Parents take heart. Contrary to popular belief, there is plenty you can do when your child gets a cold or the flu. Treatment for both illnesses typically consists of drugs to decrease symptoms, bed rest, antibiotics and patience. Natural medicine, on the other hand, is brimming with remedies to treat your sick youngster and suggestions on prevention.
Most of you are too familiar with the symptoms of the common cold: runny nose, sneezing, scratchy throat, headache, fever and a rundown feeling. Slightly less common, but still a winter regular is influenza. The flu differs from a cold by its abrupt onset, shorter duration, and more pronounced fever, chills, muscle aches and fatigue. When you take the right steps, you can prevent or at the very least lessen the misery you and your child go through during the flu and cold season.
Prevention is the Best Medicine
The great thing about kids is their resilient immune systems. Children can withstand a lot more dents in their lifestyle armor than adults before they get sick. This doesn't mean you should condone unhealthful habits for your children. The younger a child learns sound eating practices, and the importance of exercise, sleep and care for his body, the better. Also, promoting a healthy lifestyle for a child places him on solid ground for the future.
Many of the health principles that apply to grownups are also fitting for young ones. A wholesome diet high in fresh fruits and vegetables, whole grains, with enough protein foods like dried beans, legumes, lean meats, fish and fowl, and low in sugar, salt and fat is best. Eating a lot of sugar and fat depresses your child's immunity and opens him up to more illness.
Most parents complain that their children won't eat these foods, and aren't sure how to introduce a nutritional plan. The secret lies in starting your child out on these foods early so they're a normal part of his meals. If you're trying to change the eating habits of an older child, it's more difficult but can be done. Making gradual changes in his diet, for example switching from regular jam to a sugarless fruit spread might work. Try disguising healthy foods by including them in your child's favorite dishes.
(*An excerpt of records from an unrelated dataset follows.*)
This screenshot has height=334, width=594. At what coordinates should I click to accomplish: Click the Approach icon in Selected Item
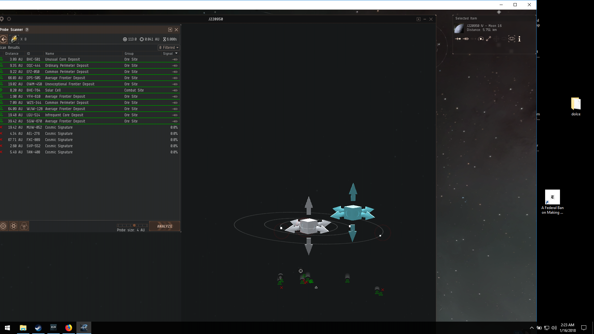[458, 39]
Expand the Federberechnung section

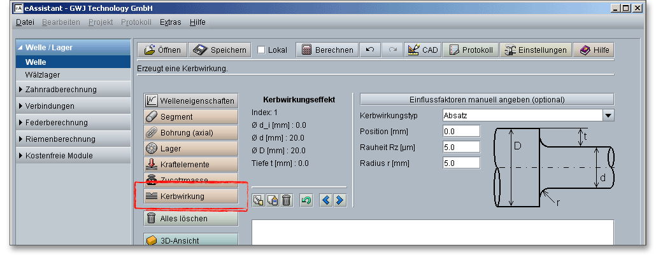click(57, 123)
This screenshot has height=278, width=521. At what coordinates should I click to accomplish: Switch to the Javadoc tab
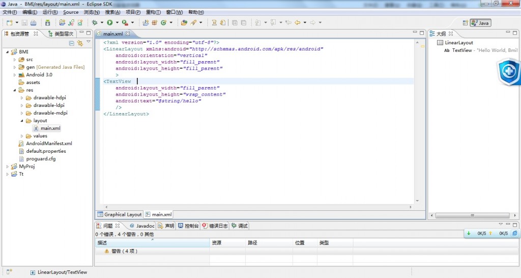coord(142,226)
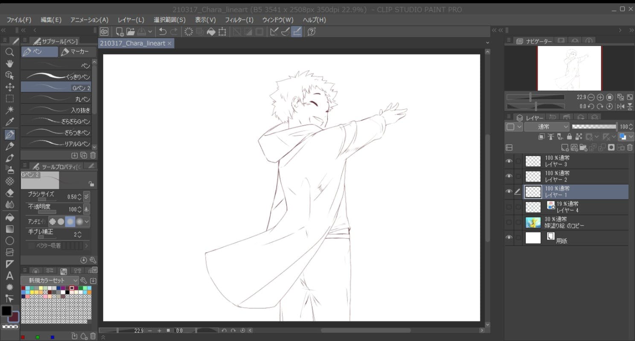Choose the くっきりペン brush preset
The height and width of the screenshot is (341, 635).
tap(56, 77)
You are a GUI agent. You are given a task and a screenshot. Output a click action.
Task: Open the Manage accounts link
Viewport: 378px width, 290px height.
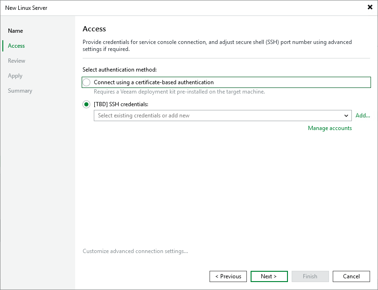[329, 128]
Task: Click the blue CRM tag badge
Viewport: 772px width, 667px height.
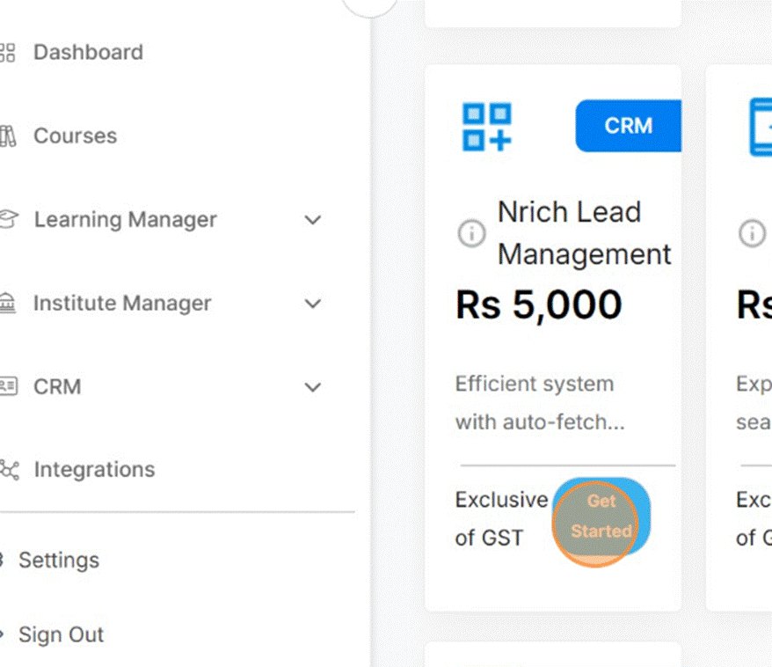Action: click(x=628, y=126)
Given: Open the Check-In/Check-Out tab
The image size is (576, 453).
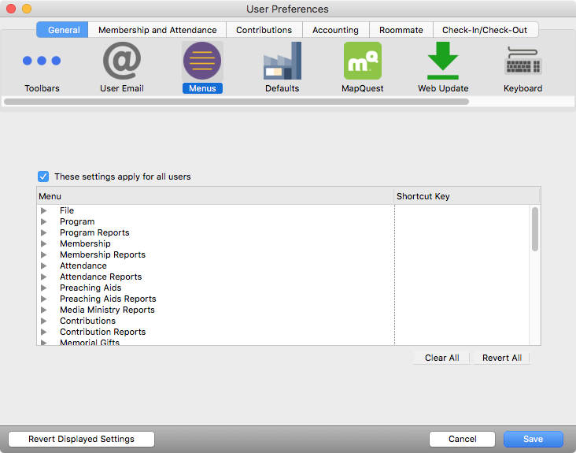Looking at the screenshot, I should (x=485, y=30).
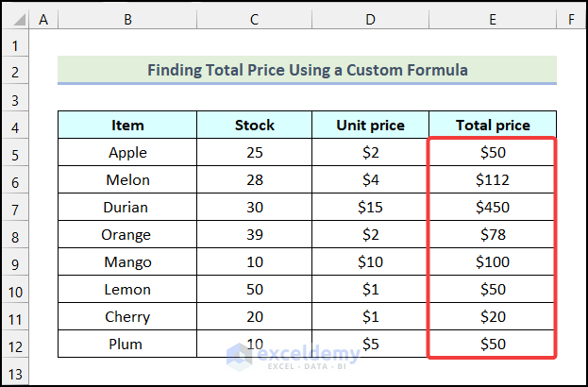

Vegetables on pizza, chicken fajitas on whole wheat tortillas or cookies made with barley flour are all ways to push your child's diet to the healthy side.
As with adults, staying well means regular exercise. Fortunately for kids, physical activity is not usually a problem. If your child likes to play outside, ride her bike or play sports you're set. However, during the last couple of decades children have become more sedentary. Television, and more recently, video games are in large part responsible. Besides being sit-still activities, TV in particular promotes junk-food-snacking. Both are also indoor pastimes depriving your child of fresh air and vitamin D rich sunshine.
Your health habits also affect your child. Besides being a role model in the eating and exercise department, your cigarette, cigar or pipe smoking harms your youngster. Irrefutable evidence points to the ill provoking effects of second-hand smoke. Children of smokers are prone to more respiratory infections, ear infections, colds and sickness in general.
Finally, exposure to germs is a factor in illness especially if you're rundown. Children in daycare or attending school full-time tend to come down with colds and flu more often than kids at home. For many families, putting their children in a child-care center is unavoidable. School, unless you elect to teach your children at home (and many people do), is normal. The best defense against sickness in these circumstances is building your child's resistance.